> WHAT TO DO
Print every line of the data exactly as shown.

> SOURCE RECORDS
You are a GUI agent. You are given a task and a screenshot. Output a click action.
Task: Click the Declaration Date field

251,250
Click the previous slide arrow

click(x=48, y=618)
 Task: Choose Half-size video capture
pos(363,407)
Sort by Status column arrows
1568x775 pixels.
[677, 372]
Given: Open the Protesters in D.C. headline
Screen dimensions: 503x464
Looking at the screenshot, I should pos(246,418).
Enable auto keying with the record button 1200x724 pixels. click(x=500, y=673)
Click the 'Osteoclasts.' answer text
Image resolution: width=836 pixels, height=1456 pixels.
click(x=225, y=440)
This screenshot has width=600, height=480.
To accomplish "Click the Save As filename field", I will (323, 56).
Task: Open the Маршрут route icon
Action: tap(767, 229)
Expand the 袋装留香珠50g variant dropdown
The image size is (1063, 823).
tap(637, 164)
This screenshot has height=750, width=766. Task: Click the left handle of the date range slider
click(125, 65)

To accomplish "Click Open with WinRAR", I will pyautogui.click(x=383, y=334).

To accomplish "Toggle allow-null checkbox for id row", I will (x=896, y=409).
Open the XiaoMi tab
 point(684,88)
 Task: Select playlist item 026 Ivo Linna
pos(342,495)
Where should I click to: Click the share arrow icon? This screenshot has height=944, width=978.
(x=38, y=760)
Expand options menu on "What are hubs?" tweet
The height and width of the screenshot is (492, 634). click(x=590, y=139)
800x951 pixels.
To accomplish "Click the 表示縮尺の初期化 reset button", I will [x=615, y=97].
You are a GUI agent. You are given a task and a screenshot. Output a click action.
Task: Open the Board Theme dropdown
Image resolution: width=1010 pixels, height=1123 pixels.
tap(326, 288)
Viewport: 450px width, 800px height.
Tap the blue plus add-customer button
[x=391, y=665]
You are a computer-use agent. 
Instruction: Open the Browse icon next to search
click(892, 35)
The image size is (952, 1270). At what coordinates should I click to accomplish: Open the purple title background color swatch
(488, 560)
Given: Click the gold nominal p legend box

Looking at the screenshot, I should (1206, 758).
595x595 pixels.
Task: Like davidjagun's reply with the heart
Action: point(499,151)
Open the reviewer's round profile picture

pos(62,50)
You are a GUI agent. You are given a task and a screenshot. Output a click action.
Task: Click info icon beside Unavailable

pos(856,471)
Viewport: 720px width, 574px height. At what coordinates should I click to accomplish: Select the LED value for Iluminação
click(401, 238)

> REPLY
You are a GUI agent. You are given a task and a screenshot. Output a click action.
Task: Click the Declaration Date field

251,250
Click the previous slide arrow

click(x=48, y=618)
 Task: Choose Half-size video capture
pos(363,407)
Sort by Status column arrows
1568x775 pixels.
[677, 372]
Given: Open the Protesters in D.C. headline
Screen dimensions: 503x464
Looking at the screenshot, I should pos(246,418).
Enable auto keying with the record button 1200x724 pixels. click(x=500, y=673)
Click the 'Osteoclasts.' answer text
Image resolution: width=836 pixels, height=1456 pixels.
click(x=225, y=440)
This screenshot has width=600, height=480.
To accomplish "Click the Save As filename field", I will (323, 56).
Task: Open the Маршрут route icon
Action: tap(767, 229)
Expand the 袋装留香珠50g variant dropdown
The image size is (1063, 823).
tap(637, 164)
This screenshot has height=750, width=766. Task: Click the left handle of the date range slider
click(125, 65)

To accomplish "Click Open with WinRAR", I will pyautogui.click(x=383, y=334).

To accomplish "Toggle allow-null checkbox for id row", I will (x=896, y=409).
Open the XiaoMi tab
 point(684,88)
 Task: Select playlist item 026 Ivo Linna
pos(342,495)
Where should I click to: Click the share arrow icon? This screenshot has height=944, width=978.
(x=38, y=760)
Expand options menu on "What are hubs?" tweet
The height and width of the screenshot is (492, 634). click(x=590, y=139)
800x951 pixels.
To accomplish "Click the 表示縮尺の初期化 reset button", I will [x=615, y=97].
You are a GUI agent. You are given a task and a screenshot. Output a click action.
Task: Open the Board Theme dropdown
Image resolution: width=1010 pixels, height=1123 pixels.
tap(326, 288)
Viewport: 450px width, 800px height.
Tap the blue plus add-customer button
[x=391, y=665]
You are a computer-use agent. 
Instruction: Open the Browse icon next to search
click(892, 35)
The image size is (952, 1270). At what coordinates should I click to accomplish: Open the purple title background color swatch
(488, 560)
Given: Click the gold nominal p legend box

Looking at the screenshot, I should (1206, 758).
595x595 pixels.
Task: Like davidjagun's reply with the heart
Action: point(499,151)
Open the reviewer's round profile picture

pos(62,50)
You are a GUI agent. You are given a task and a screenshot. Output a click action.
Task: Click info icon beside Unavailable

pos(856,471)
Viewport: 720px width, 574px height. At what coordinates should I click to accomplish: Select the LED value for Iluminação
click(401, 238)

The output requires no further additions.